- [EXERCISE OBJECTIVE]
How many lines below hold the string "Collapse"? Report that number alone.

[Start of Attachment]

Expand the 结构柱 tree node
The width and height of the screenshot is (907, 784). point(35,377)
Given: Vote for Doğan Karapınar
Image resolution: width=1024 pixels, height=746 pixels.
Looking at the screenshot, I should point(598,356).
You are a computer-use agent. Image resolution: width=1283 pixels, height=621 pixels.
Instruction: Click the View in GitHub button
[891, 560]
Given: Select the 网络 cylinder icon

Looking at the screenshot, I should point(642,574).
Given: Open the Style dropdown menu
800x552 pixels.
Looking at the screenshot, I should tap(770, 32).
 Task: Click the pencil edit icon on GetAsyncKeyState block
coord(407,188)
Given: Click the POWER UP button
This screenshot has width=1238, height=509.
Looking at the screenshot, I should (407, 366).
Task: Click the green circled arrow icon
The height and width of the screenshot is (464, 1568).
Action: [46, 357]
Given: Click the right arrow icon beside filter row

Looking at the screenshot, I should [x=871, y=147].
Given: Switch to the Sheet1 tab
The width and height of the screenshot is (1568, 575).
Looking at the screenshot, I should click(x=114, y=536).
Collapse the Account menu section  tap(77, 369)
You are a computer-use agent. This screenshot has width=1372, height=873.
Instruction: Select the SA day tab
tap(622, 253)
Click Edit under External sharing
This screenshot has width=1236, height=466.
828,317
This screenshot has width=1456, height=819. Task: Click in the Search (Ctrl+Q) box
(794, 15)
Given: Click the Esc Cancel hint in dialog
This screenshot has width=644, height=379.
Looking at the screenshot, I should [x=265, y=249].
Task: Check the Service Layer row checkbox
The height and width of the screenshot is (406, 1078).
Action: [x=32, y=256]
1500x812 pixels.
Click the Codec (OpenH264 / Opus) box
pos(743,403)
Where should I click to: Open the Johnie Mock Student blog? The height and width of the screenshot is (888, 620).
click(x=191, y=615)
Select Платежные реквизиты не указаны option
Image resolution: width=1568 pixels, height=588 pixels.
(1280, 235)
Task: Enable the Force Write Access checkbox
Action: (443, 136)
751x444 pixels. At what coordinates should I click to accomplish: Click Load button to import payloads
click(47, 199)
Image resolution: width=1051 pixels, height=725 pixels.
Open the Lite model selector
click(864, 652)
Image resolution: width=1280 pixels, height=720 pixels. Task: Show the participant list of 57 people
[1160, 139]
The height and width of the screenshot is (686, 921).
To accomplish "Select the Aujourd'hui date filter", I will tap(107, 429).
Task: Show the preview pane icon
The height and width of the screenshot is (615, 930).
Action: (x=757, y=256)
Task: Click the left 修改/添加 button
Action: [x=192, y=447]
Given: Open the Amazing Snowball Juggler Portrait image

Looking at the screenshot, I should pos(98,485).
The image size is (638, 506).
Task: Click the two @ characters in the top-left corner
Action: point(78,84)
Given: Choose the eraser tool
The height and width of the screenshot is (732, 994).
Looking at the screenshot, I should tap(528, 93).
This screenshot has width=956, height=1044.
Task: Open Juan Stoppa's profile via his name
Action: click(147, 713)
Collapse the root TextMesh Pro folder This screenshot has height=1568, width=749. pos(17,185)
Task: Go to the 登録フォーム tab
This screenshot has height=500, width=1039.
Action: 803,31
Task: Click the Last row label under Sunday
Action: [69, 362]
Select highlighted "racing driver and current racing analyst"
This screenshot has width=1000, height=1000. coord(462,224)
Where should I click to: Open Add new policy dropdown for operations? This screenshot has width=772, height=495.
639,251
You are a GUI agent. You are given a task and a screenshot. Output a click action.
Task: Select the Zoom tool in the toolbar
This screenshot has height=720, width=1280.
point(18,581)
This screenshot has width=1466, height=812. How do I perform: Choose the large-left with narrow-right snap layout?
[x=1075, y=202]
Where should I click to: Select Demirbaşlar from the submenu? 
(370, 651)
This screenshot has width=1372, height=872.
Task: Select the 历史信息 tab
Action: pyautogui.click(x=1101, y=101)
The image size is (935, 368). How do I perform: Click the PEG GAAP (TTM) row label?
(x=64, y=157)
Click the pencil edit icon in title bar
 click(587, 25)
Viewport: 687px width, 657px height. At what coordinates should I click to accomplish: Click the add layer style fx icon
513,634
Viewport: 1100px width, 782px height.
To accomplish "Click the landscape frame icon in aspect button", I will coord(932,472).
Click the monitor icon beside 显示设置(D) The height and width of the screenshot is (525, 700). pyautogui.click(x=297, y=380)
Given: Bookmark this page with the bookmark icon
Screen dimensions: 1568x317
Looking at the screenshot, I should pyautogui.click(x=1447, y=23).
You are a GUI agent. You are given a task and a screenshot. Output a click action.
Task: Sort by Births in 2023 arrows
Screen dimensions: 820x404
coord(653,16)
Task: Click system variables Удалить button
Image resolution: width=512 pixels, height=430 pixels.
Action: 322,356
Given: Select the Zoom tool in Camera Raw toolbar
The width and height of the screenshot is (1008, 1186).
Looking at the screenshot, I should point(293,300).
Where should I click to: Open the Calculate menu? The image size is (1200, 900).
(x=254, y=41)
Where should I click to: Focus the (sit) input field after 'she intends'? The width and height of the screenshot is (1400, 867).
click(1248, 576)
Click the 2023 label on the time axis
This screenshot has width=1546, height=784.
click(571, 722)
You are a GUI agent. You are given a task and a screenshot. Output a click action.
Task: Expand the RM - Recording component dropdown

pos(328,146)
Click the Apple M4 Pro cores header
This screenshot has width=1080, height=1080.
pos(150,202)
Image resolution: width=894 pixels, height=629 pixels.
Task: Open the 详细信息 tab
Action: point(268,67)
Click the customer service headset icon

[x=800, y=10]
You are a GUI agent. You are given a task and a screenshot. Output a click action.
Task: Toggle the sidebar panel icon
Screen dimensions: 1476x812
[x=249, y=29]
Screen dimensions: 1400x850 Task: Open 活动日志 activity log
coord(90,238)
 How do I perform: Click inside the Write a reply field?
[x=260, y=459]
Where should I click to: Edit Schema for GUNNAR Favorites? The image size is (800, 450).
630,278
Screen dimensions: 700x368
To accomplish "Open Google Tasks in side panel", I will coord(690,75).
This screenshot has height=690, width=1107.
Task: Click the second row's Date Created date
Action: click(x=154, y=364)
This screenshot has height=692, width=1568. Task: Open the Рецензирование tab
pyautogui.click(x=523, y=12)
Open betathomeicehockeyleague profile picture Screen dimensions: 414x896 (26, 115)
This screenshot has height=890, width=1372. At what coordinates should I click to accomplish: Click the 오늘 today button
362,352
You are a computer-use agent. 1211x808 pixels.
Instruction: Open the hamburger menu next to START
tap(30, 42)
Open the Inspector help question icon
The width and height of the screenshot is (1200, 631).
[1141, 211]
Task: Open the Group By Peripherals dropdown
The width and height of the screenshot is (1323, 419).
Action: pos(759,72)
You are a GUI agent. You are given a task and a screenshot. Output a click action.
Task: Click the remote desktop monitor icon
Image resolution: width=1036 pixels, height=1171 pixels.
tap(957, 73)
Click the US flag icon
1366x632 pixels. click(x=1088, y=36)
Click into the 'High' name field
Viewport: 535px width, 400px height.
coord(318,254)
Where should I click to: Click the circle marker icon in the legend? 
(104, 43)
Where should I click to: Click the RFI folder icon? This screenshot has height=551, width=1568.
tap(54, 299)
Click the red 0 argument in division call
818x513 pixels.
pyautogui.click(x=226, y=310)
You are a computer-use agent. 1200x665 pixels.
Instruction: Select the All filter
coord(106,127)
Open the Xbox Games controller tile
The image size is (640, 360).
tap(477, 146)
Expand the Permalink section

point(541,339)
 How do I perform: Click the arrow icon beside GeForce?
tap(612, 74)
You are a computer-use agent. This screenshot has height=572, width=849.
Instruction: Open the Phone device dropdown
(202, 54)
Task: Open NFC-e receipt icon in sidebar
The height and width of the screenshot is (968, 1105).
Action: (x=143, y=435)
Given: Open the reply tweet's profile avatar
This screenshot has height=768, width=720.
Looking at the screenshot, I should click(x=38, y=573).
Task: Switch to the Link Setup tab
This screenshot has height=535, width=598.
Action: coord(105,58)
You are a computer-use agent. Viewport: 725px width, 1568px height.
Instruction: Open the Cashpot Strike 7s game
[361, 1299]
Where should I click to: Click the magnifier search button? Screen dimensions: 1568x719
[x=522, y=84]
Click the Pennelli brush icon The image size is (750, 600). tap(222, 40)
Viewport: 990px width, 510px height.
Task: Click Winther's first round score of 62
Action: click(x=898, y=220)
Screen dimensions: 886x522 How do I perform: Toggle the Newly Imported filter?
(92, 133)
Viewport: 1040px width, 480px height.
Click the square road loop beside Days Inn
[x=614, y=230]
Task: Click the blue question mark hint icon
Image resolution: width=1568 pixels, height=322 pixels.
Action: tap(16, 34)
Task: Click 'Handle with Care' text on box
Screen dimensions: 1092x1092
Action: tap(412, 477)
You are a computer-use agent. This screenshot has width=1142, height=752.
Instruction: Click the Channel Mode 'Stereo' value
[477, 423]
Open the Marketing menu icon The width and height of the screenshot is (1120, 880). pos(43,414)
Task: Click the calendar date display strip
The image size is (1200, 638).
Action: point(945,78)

[End of Attachment]

- [EXERCISE RESULT]
2